• **AIM 1**
Answer these questions using the text on the Memorial Ground redevelopment:
(a) According to the text, why are two Edwardian terrace houses to be demolished?
(b) What name is planned for the small paved/landscaped area around the entrance gates?
(c) How many rugby players of Bristol does the text say were killed in the First World War?
• **AIM 2**
Carry on the text on the Memorial Ground redevelopment, starting after its last sentence.

• **TEXT PROVIDED**
# # # # # # #

Planning permission for vandalism on a grand scale
The board of directors of Bristol Rovers FC, Sainsbury’s, University of the West of England, Bristol City Council and Gloucestershire County Council have agreed to demolish the stadium structures at the Memorial Ground and to build a huge Sainsbury’s superstore and car park on the site. In addition, two fine Edwardian terrace houses are to be demolished, to allow for 44 ton delivery lorries to turn into the site from Filton Avenue. This is vandalism on a grand scale.
In the centenary years of the Great War, Bristol’s largest war memorial is to be demolished. Desecration is now on the shopping list. Bristol’s inspiring and poignant tribute to the soldier sportsmen who played the ‘Greater Game’ is sold down the river. The trenches of the Western Front are to be memorialised as chilled food aisles. Will the tills fall silent on Remembrance Day? The giddy desecration is an insult to past and present servicemen and women.
Neutering the special effectiveness
The redevelopment plans include a small paved/landscaped area to be called ‘The Memorial Garden’ around the entrance gates. This is a token gesture, which utterly misunderstands the point of this war memorial, which is a place where fallen sportsmen are commemorated through active sport. A small static sorry garden would be a sop and would render the war memorial sports ground meaningless. It would also neuter the special effectiveness of the memorialisation. The entrance gates would become an entrance to the ‘Memorial Supermarket’.
There are concerns that the ‘Memorial Garden’ area would become a focus for disrespectful antisocial activities. This also would be inappropriate and would not be a fitting tribute to the 300 rugby players of Bristol who were killed in the First World War.

# # # # # # #

• **DATA SUPPLIED**
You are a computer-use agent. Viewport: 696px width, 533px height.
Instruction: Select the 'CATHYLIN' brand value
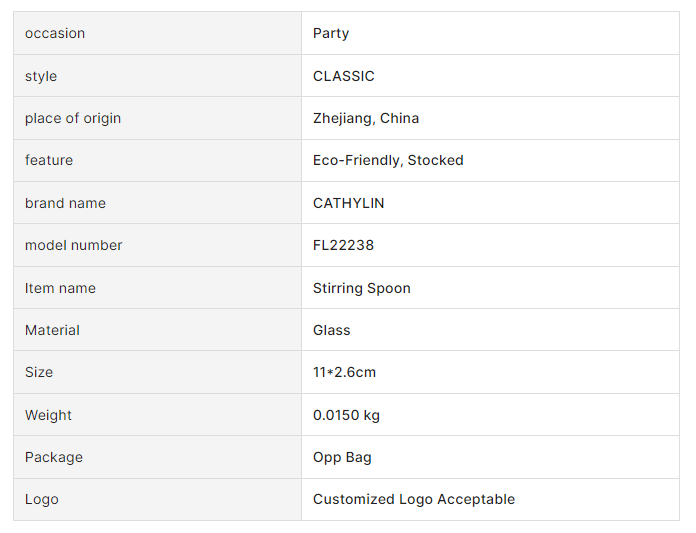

# # # # # # #

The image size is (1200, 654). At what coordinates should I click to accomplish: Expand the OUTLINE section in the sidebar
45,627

# # # # # # #

• **EXERCISE RESULT 1**
(a) To allow 44 ton delivery lorries to turn into the site from Filton Avenue.
(b) ‘The Memorial Garden’.
(c) 300.

• **EXERCISE RESULT 2**
Thousands have respect
Local opinion is generally against destroying the war memorial. In May’s council elections two Green Party candidates, who campaigned on an anti-supermarket expansion ticket in the Horfield/Bishopston area (wherein lies the Memorial Ground), were voted in with sizeable majorities. Much of the local electorate evidently do not want a superfluous supermarket foisted on them.
Over a thousand people have signed the petition ‘NO SAINSBURY’S SUPERMARKET ON BRISTOL WAR MEMORIAL’ and over 6,000 signed a similar TRASHorfield petition.
Many people are not happy that because of an ill-conceived enabling scheme, BS7 is set to pay for the Bristol Rovers Football Club’s new stadium – paying with increased air pollution, more traffic congestion, and threats to the livelihoods of local independent traders and businesses. Whenever the subject is raised, people immediately understand that the tawdry scheme to destroy the war memorial is crass and wrong.
In contrast, the Chairman of the Board of Rovers is keen to desecrate the war memorial – and allegedly joked that the Memorial Ground could become a glue (or chewing gum) factory, for all he cares. His disrespect towards the fallen, as well as to local residents, is staggering.
The spurious enabling scheme
It is further shameful that this plan has been entertained by Bristol City Council, who have been misled by a spurious enabling scheme (the directors of Bristol Rovers FC would use the money from the sale of the war memorial to Sainsbury’s to invest in a new stadium for the club at UWE). The property speculators on the board of directors of Bristol Rovers (1883) Ltd seem to have forgotten that they are custodians of a war memorial, not any old brown field site. Bristol City Council have failed to protect a significant part of the city’s heritage. In a city that prides itself on its innovative character, an abject lack of imagination has prevailed. A dynamic living war memorial was the enduring product of a happy moment of genius.
If successful in destroying a war memorial sports ground, any sports ground in the country would be game. War memorials would not be safe either: who knows what next – a Morrison’s Local, or a Lidl, built on the Cenotaph in the centre of Bristol?
A further dire precedent may be set: In Bristol and elsewhere supermarkets are allowed to deliver goods in HGVs to their stores for about 10 or 14 hours per day. Sainsbury’s would like to drive 44-ton juggernauts to their proposed Memorial Ground store for 19 hours a day, 5am to midnight. Such is the obvious detrimental impact on resident’s chance to get some sleep at night, Sainsbury’s/Bristol Rovers are proposing to erect walls around the properties, which will cast gardens into shade and make for an oppressive, alienating prison-like environment (1). It would be shameful if Bristol sets such tawdry precedents – the rest of the country would not thank us.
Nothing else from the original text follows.